I was really pumped and trying to make the final move over to Black Crack when I fell. A bomber #7 BD stopper ~4 feet below the TCU kept me off the ground (barely). When I went back up, the same cam placed much better in the second-to-last finger lock (easy to place once you are past it). I'm glad to say I never tested this placement the way I tested the first, but it looked much better.
This is a really fun climb, and requires faith in some really shallow locks.
|By George K. Watson|
From: Nederland, CO
Jul 7, 2010
Painful and hard as hell. The feet are on grease and the fingers scream. Hats off to JG.
|By John Long|
Aug 2, 2010
First time I went here (1976), Bachar solos the Gill Crack and downclimbs the Black Crack in like one minute. Shit, I think, that looks easy. It is, says Bachar, but it wasn't as easy as John made it look, not with my fat ass fingers. Lucky it's short. Still, I thought on-sighting the Acrobatic Overhanging was more perilous since it's harder (V4?) and has a far worse landing.
|By adam brink|
From: Boulder, CO
Aug 2, 2010
So cool to hear these stories, John. Keep them coming!
|By Bob Rotert|
Aug 12, 2011
I remember being up at Castle Rock alone one afternoon, it's the early eighties, I'm bouldering laps on The Gill Crack.
Alex Lowe shows up. "Damn, Bobby!" "You bouldering that thing?" he says.
Feeling good and a bit smug. "Yea" I say. It's not too bad as long as you get the top sequence of jams right. I give him the finishing right, left, right, jam sequence beta. This is so you end with right hand on the top hold and are able to reach out left with your left hand to Burnt Crack for the finish.
Alex steps up and proceeds to fire it.

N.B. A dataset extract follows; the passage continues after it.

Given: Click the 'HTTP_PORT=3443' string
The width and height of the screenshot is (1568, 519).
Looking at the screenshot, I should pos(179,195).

Comes down and says "Yea, you're right!"
Found memories of bouldering this, Final Exam, Acrobatic Overhang, etc. and then roping up and doing the Campaigner with Alex one day up at Castle Rock. Not only was he a great climber, he was a great guy, gracious, and great company.
Those were good days! Young and fit. Wish I could still boulder this thing now, and wish Alex was still with us.
From: Tempe, AZ
Sep 12, 2011
11c/d if you know the beta?... I have to admit I led this one after numerous times on TR and figuring out the best way to place gear. So, it is probably a 12a grade for onsight, or something. Placed a 0.75 BD at the beginning, yellow C3 in the middle, and green C3 just before pulling what seems like the crux. I have not yet tried it, but probably bouldering it might be significantly easier than leading and placing gear. But you need two mats and a good spotter for it.
Sep 5, 2013
Wish it was longer!!!
Nov 9, 2013
As a not-5.12 climber, I can say that this thing hurts. Lots of potential to kick your belayer in the face, as it is hard from the moment you leave the ground.